Re: Public-Key authentication for websites

Christoph Hack wrote:
> today Public Keys are very popular and most Internet applications
> support GPG-Keys (e.g. lots of Mail readers and Jabber). Those public
> keys are much more secure and the user doesn't have transmit his
> password and remember it.
> 
> But up to now, there aren't any Web Browsers which support a way to
> ask the user to sign something with his personal GPG Key. (please tell
> me if I'm wrong). But I think if somebody could write a RFC or something
> similar for that, there might be a chance of getting this feature into
> some full-featured browsers :)

It is rather too easy to write stupid RFCs, of which there are a 
disturbingly large supply gumming up the works.

Rather, the correct approach is to take an open source browser and open 
source server, create an addon or fork that supports this with an 
actually usable and convenient user interface, and then write an RFC 
that describes what it takes to be compatible to this existing code.
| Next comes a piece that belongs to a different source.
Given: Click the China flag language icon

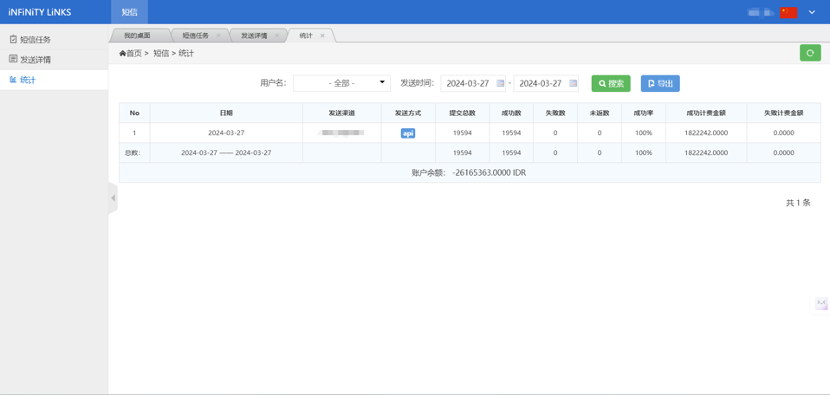Looking at the screenshot, I should pos(788,12).
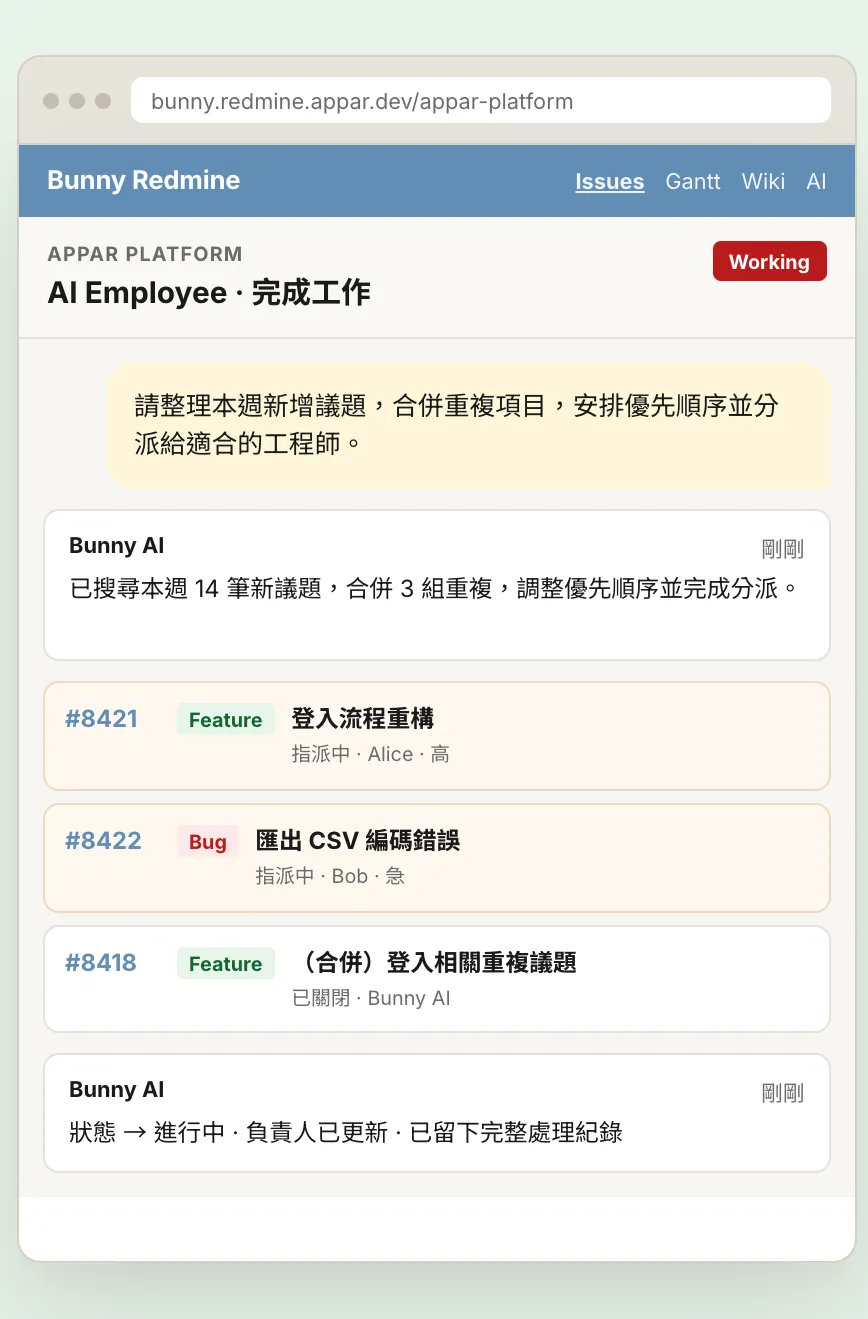Switch to the Gantt tab
The height and width of the screenshot is (1319, 868).
click(x=693, y=181)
RFCs that fail to correspond to useful code that is actually in use at 
the time the RFC is written, often never come to correspond to useful 
code, or worse, are actually implemented as broken implementations that 
work "correctly" but fail to solve the problem they were supposed to 
solve - the typical product of design by committee

The other extreme to the no code RFC is the Microsoft style RFC, which 
declares that any conforming code must conform to a vast pile of ill 
defined existing code that no one now quite understands any more.  An 
RFC should sail between these two extremes - which requires a running 
hack, and preferably a hack that has gone through at least one round of 
refactoring to render it somewhat elegant.